TRF-3 condena banco ao pagamento de indenização para idoso vítima de golpe por falso funcionário

Transitou em julgado o Acórdão proferido pela 2ª Turma do Tribunal Regional Federal da 3ª Região, que negou provimento à Apelação e manteve a condenação da Caixa Econômica Federal ao pagamento de indenização no valor de R$ 70 mil reais a idoso vítima de golpe por falso funcionário da instituição bancária.

 

O caso, que tramita na origem perante a 12ª Vara Cível Federal de São Paulo sob o nº 5017370-46.2022.4.03.6100, se refere a uma fraude bancária sofrida por um cliente da Caixa, ao ser contatado por indivíduo que se dizia funcionário do Banco, afirmando que a conta bancária do idoso estava bloqueada e que eram necessárias providências para efetivar o desbloqueio.

 

Após desbloquear a conta em um caixa eletrônico, o cliente foi surpreendido por um empréstimo e duas operações “Pix” realizadas sem o seu conhecimento, que somavam mais de R$ 139 mil reais.

 

Pouco depois, o aposentado recebeu nova ligação do mesmo contato falso, alegando que já haviam tomado as providências cabíveis para cancelar as operações.
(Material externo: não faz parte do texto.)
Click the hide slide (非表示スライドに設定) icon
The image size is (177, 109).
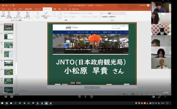(x=45, y=15)
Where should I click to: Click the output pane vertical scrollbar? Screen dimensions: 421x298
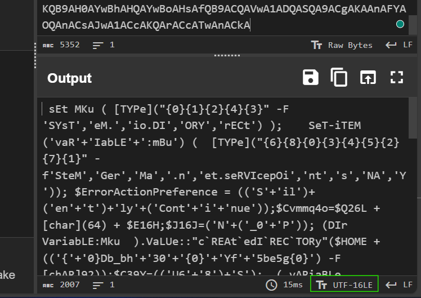(413, 118)
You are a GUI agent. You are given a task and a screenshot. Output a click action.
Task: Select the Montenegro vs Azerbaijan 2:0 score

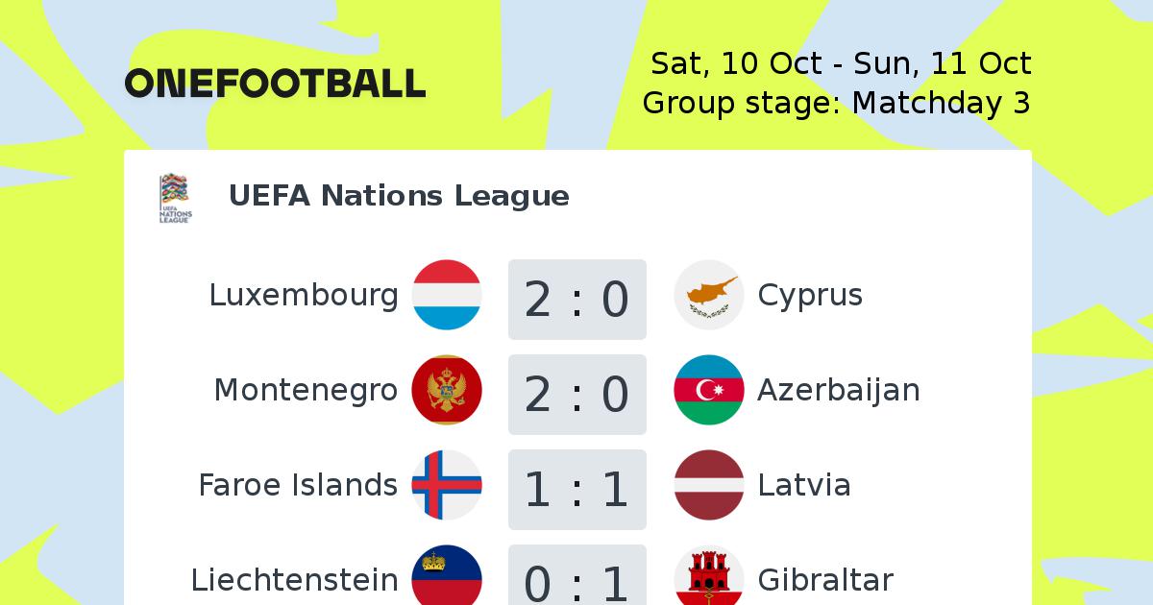577,394
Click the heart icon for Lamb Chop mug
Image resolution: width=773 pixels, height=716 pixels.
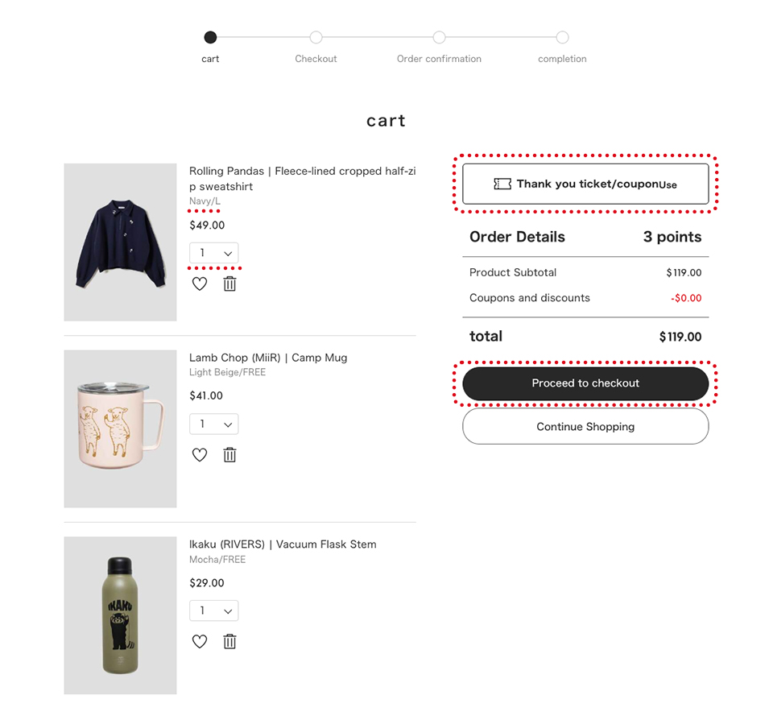(x=200, y=455)
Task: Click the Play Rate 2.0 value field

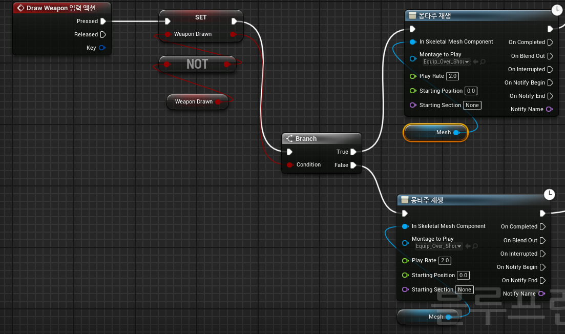Action: [x=452, y=76]
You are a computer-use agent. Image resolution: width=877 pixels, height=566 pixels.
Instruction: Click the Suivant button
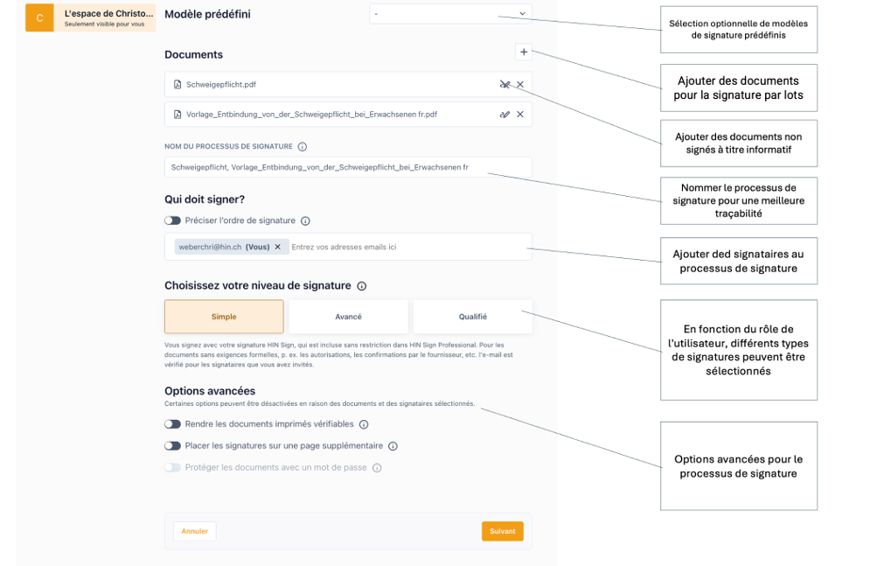[x=502, y=531]
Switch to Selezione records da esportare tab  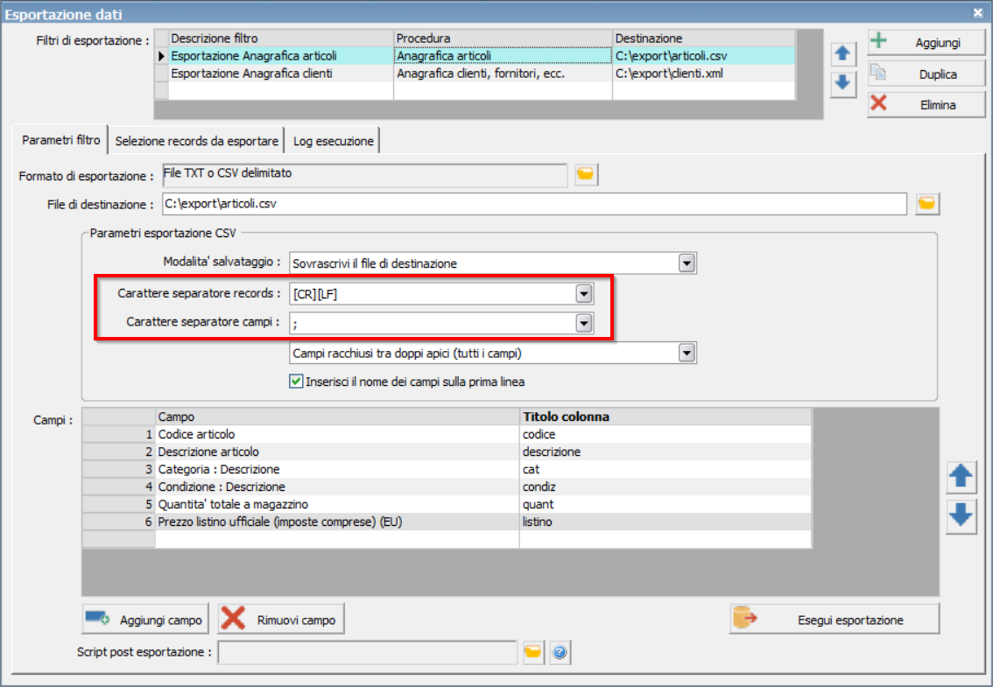click(x=196, y=141)
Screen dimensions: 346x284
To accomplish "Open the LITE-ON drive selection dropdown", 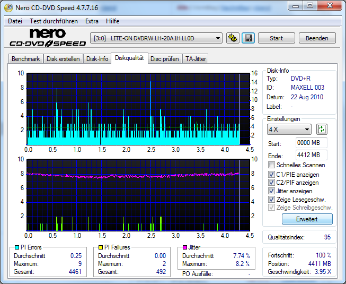I will tap(157, 38).
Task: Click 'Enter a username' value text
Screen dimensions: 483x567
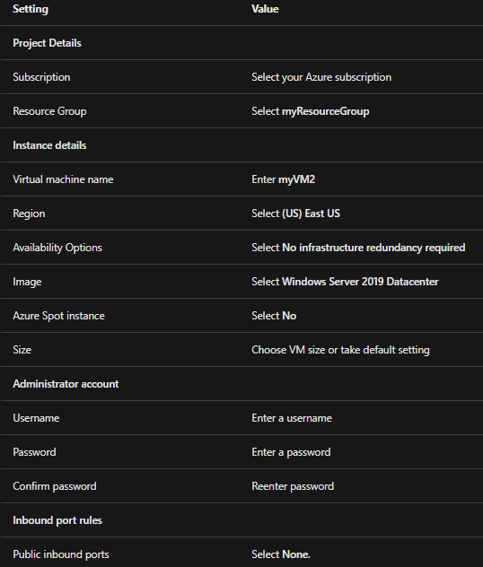Action: [x=292, y=418]
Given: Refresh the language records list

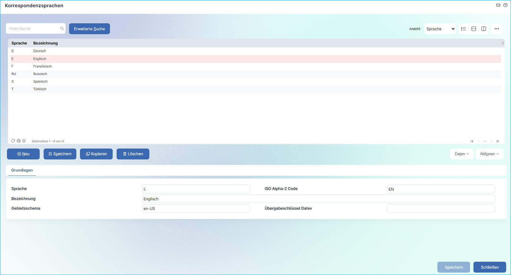Looking at the screenshot, I should coord(13,141).
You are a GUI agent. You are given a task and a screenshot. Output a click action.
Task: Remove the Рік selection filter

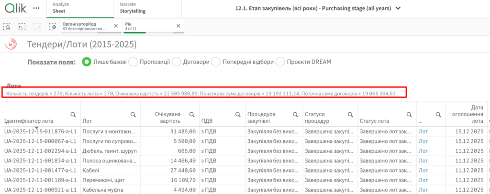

Contudo, ao comparecer presencialmente em sua agência da Caixa, o cliente foi informado que as operações realmente haviam sido feitas e que nenhuma delas tinha sido cancelada.

 

A sentença de piso julgou procedentes os pedidos autorais, fundamentada na constatação de falha na prestação de serviços da Caixa Econômica Federal e na responsabilidade civil objetiva das instituições bancárias por danos causados aos seus clientes, independentemente de dolo ou culpa. Além disso, também fixou que o Autor desconhecia a natureza fraudulenta das operações e foi submetido à desgaste incomum ao tentar solucionar a demanda.

 

Em virtude da existência de comprovação de irregularidade somente com relação à dois “Pix” no valor de R$ 30 mil reais cada por parte do idoso, além do empréstimo consignado em seu nome, o Banco foi condenado ao pagamento de R$ 60 mil reais por danos materiais e ao cancelamento do empréstimo, bem como R$ 10 mil reais por danos morais.

 

A decisão foi mantida em instância superior, por unanimidade, sob os mesmos fundamentos.